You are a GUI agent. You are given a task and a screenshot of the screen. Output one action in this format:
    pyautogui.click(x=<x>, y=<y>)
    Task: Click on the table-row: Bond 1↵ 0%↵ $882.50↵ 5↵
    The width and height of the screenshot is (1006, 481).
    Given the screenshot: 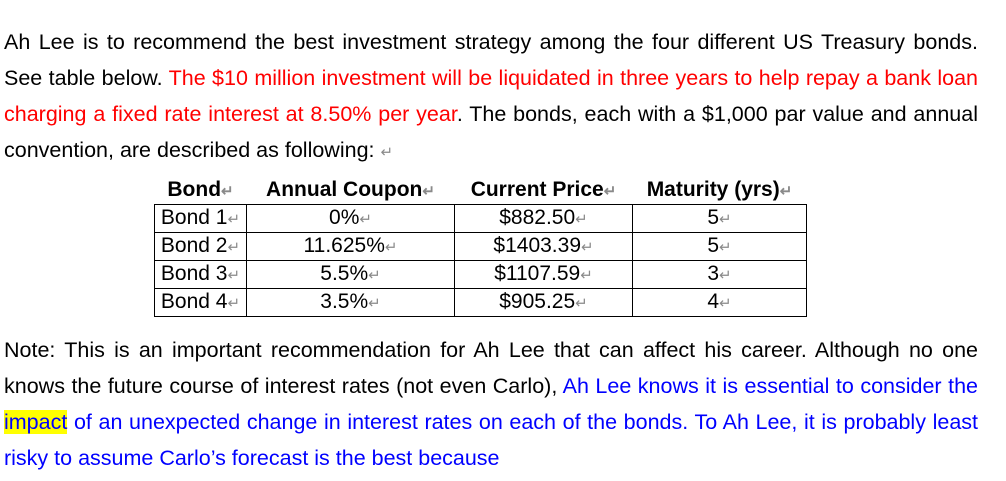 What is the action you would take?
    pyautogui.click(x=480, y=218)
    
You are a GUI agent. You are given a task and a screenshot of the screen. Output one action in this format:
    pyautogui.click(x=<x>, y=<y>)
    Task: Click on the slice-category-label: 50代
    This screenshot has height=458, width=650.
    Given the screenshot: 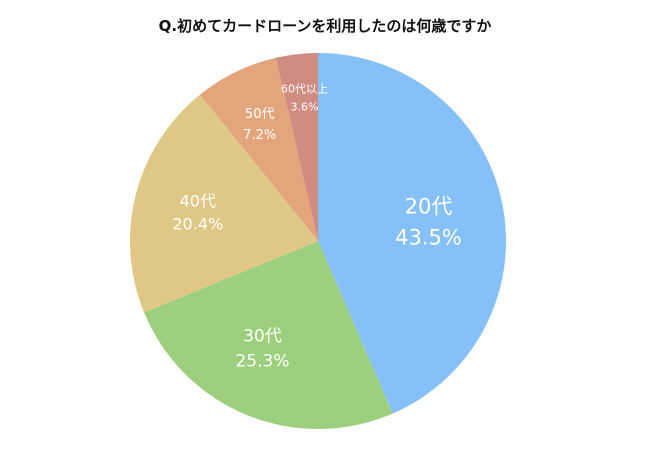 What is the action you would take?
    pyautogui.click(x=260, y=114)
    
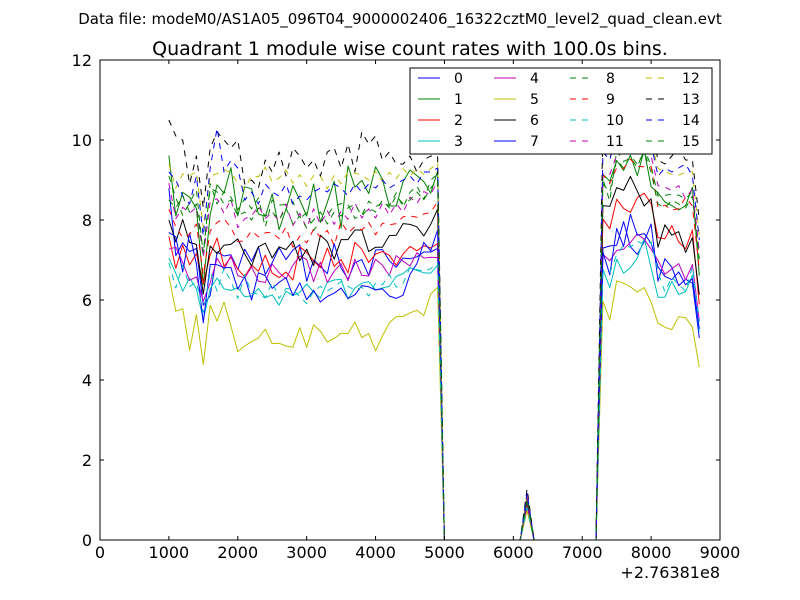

___

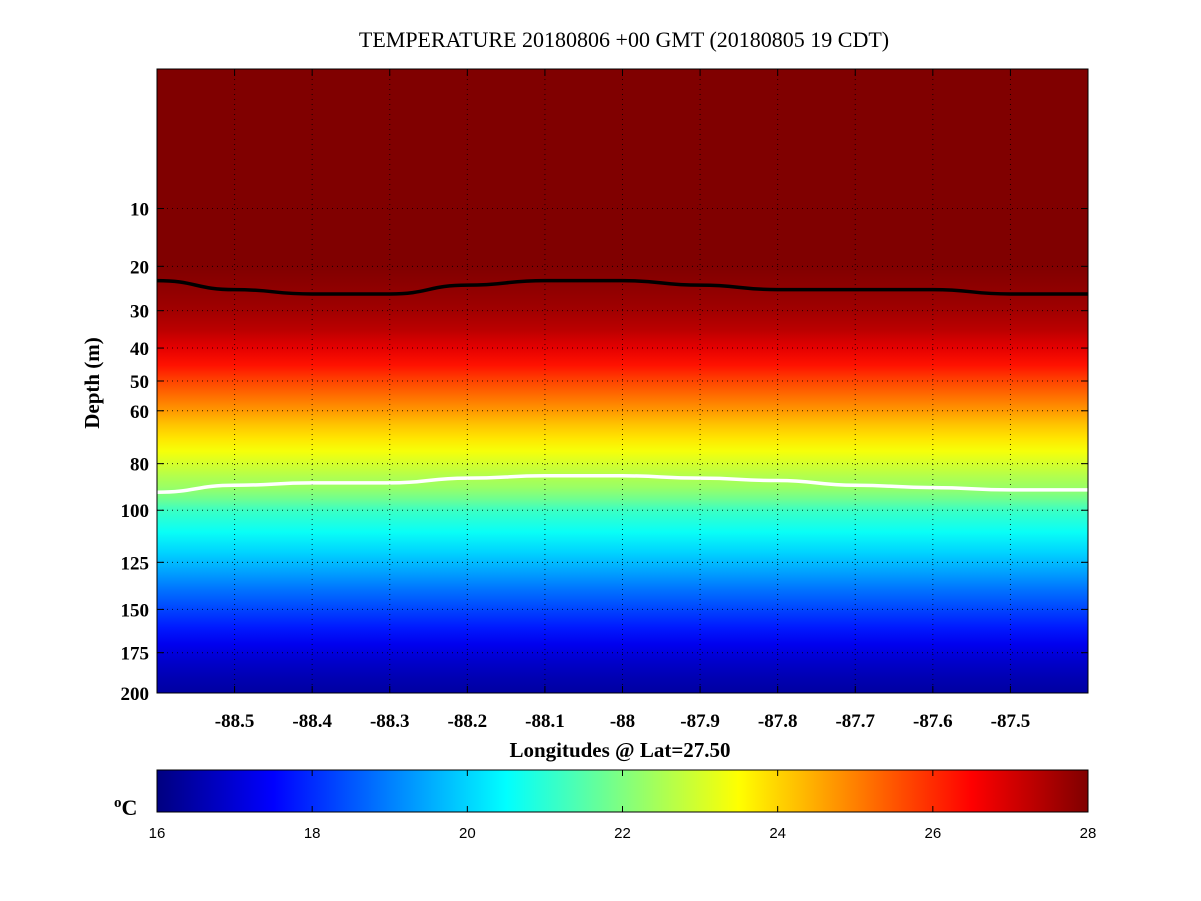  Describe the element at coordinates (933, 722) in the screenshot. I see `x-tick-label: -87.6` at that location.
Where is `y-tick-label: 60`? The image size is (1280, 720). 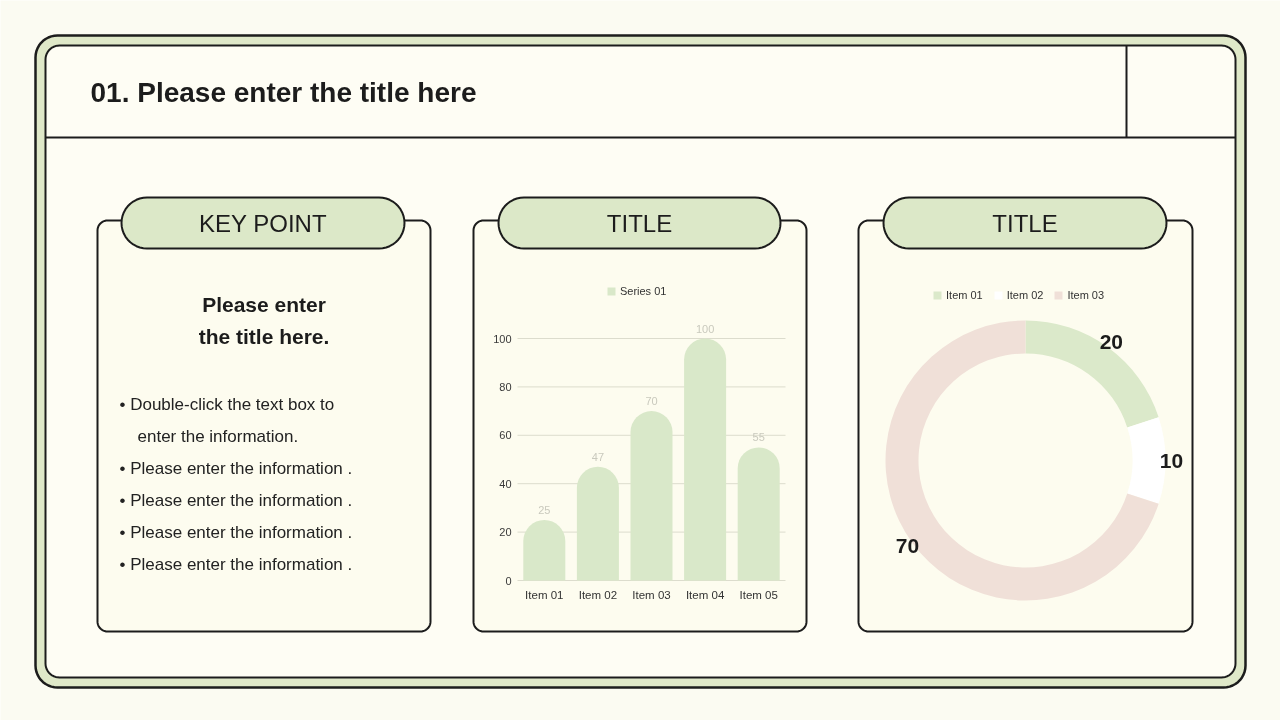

___

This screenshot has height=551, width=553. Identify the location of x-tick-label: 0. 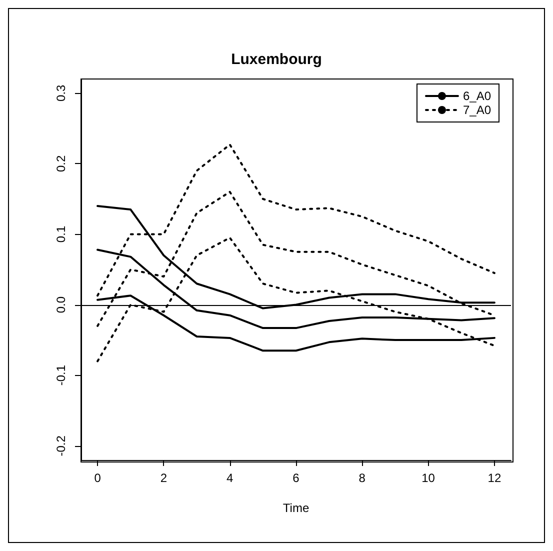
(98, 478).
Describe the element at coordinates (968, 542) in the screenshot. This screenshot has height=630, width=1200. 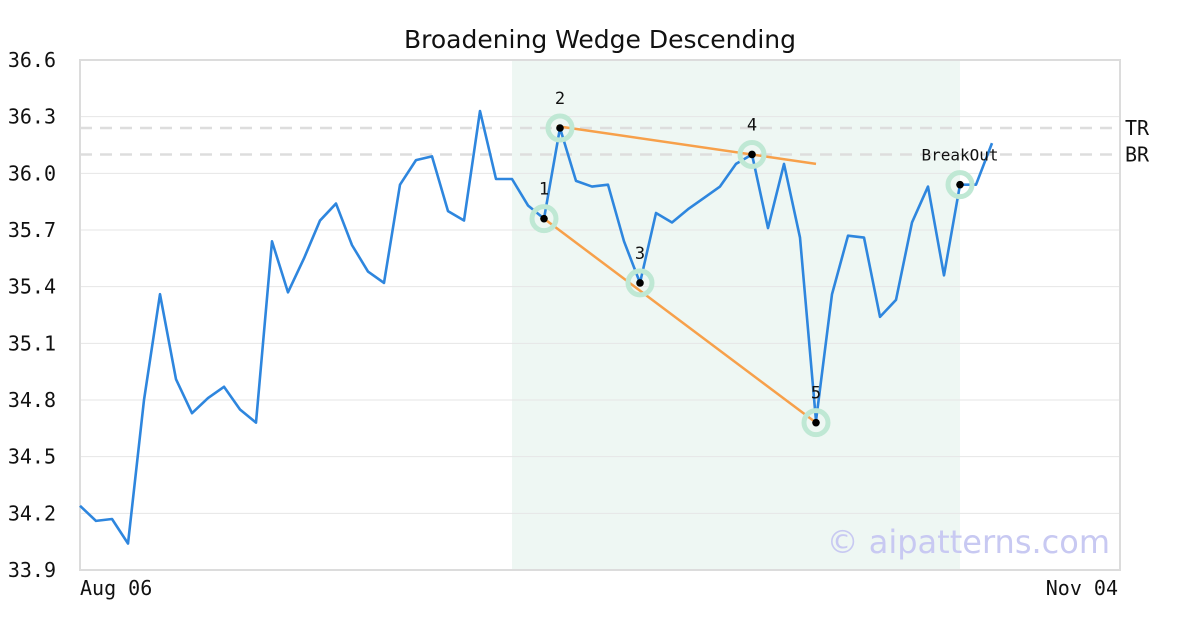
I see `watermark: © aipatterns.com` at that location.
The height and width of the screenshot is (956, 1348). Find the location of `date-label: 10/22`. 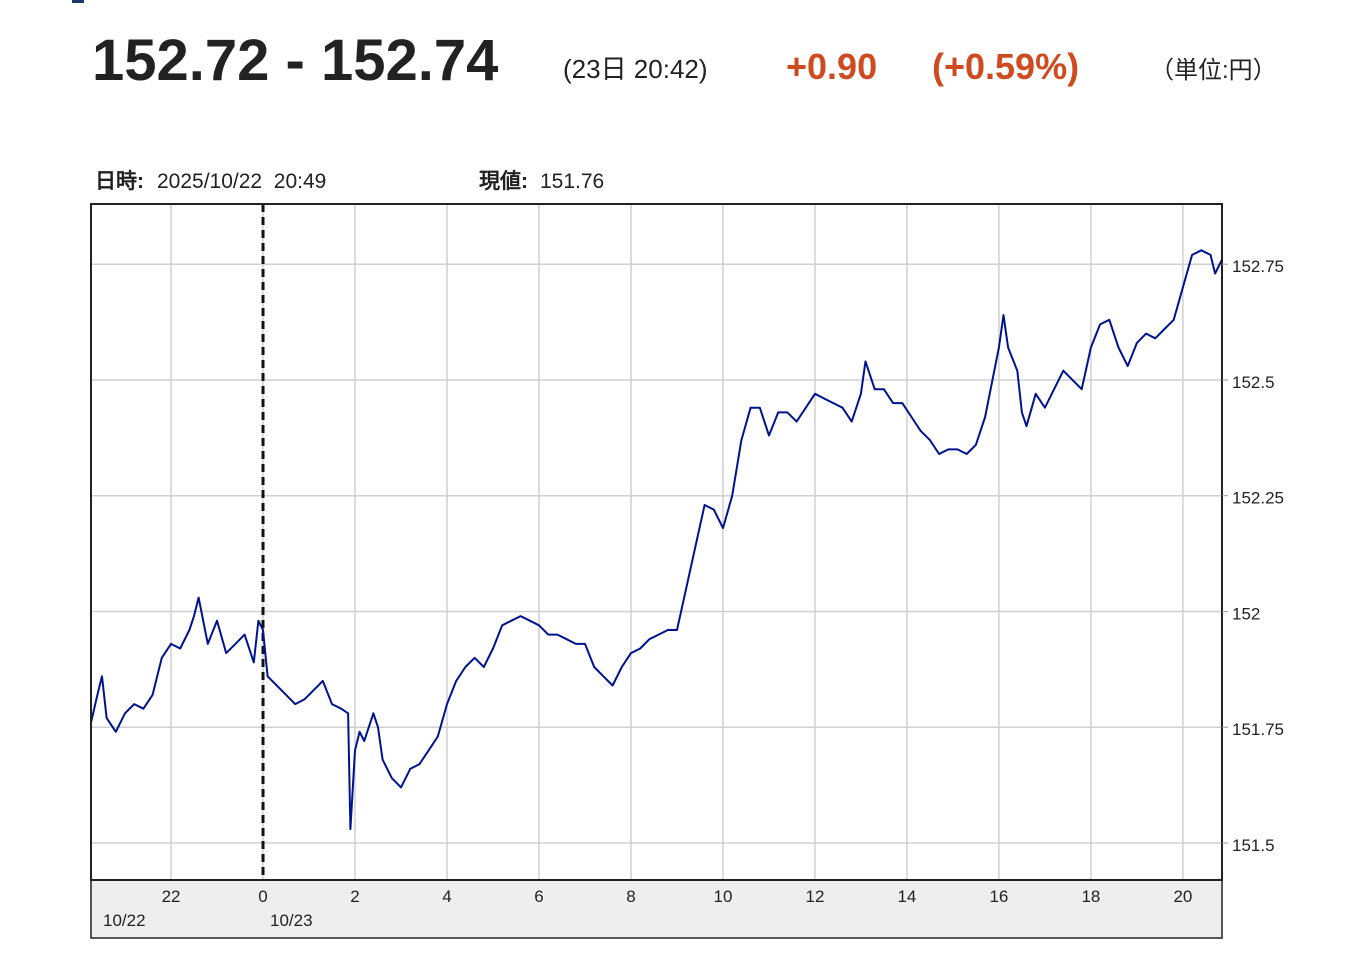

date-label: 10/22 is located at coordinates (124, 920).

___

Exercise objective: Could you repeat the lines in the listing above word for word, starting at the line containing "Describe the element at coordinates (933, 722)" and ending at the line containing "is (1280, 720).", leaving the pictures out?

Solution to this exercise:
  Describe the element at coordinates (933, 722) in the screenshot. I see `x-tick-label: -87.6` at that location.
Where is `y-tick-label: 60`? The image size is (1280, 720). 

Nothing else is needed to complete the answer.